:: WHAT IS ASKED ::
Which lines in the data below contain the word "Task"? Pick out each one and copy it in full.

:: EXERCISE DATA ::
______
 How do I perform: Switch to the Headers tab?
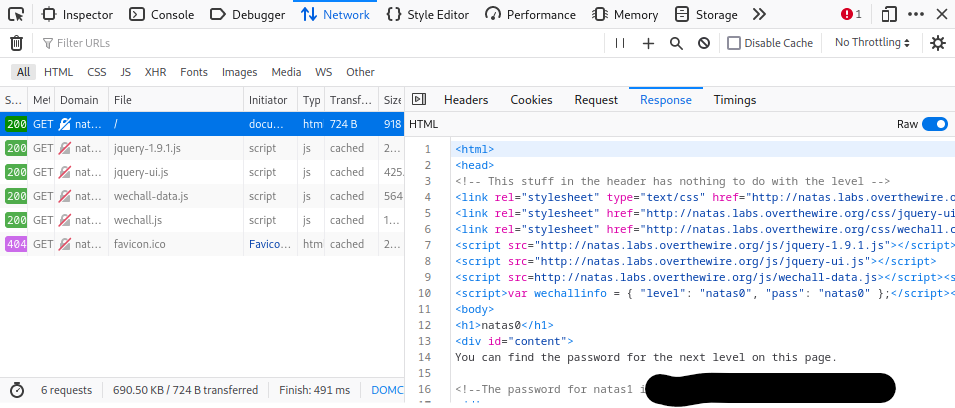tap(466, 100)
______
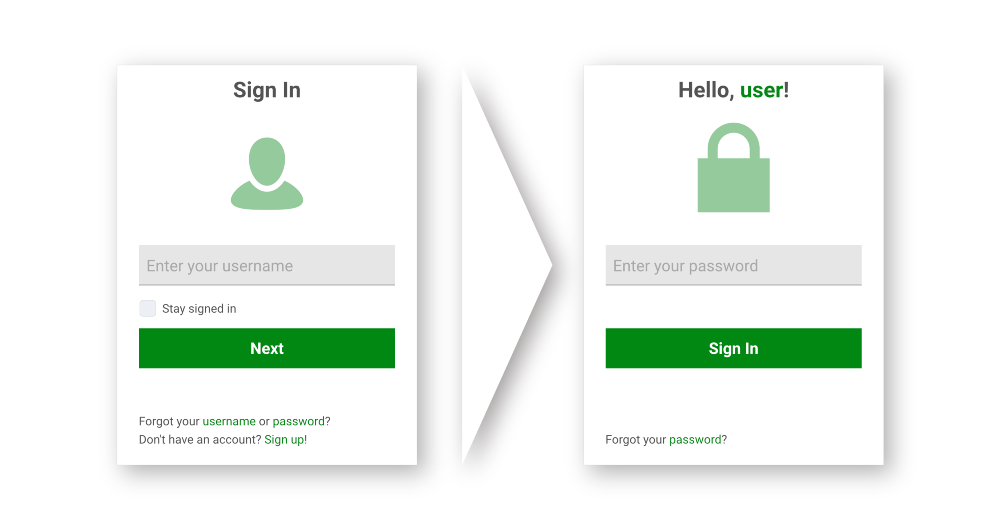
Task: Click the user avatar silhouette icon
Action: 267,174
______
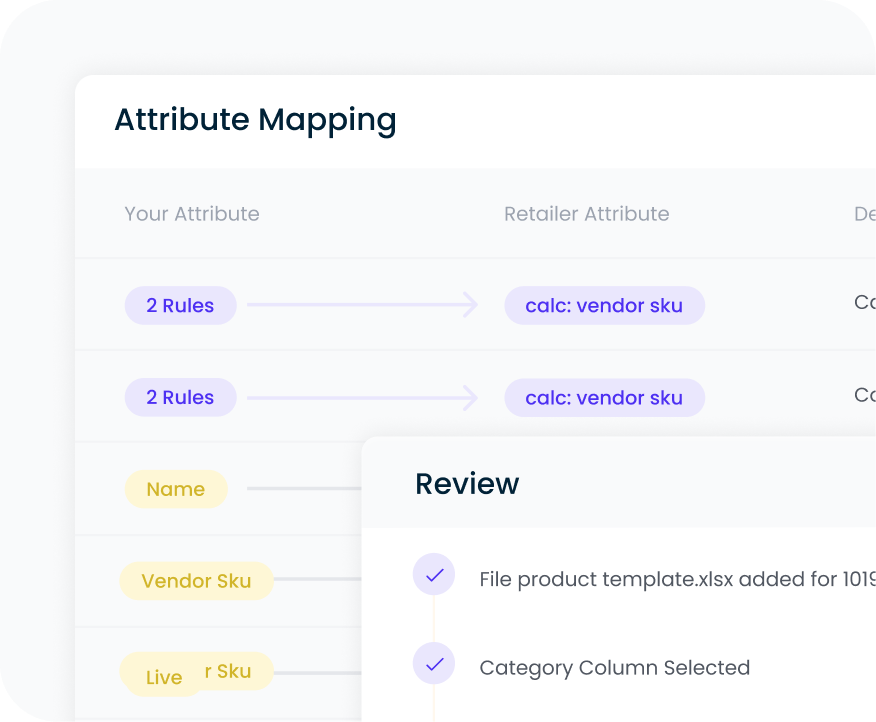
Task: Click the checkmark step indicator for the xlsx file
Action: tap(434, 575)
______
:: RESPONSE ::
Task: Click the user avatar silhouette icon
Task: Click the checkmark step indicator for the xlsx file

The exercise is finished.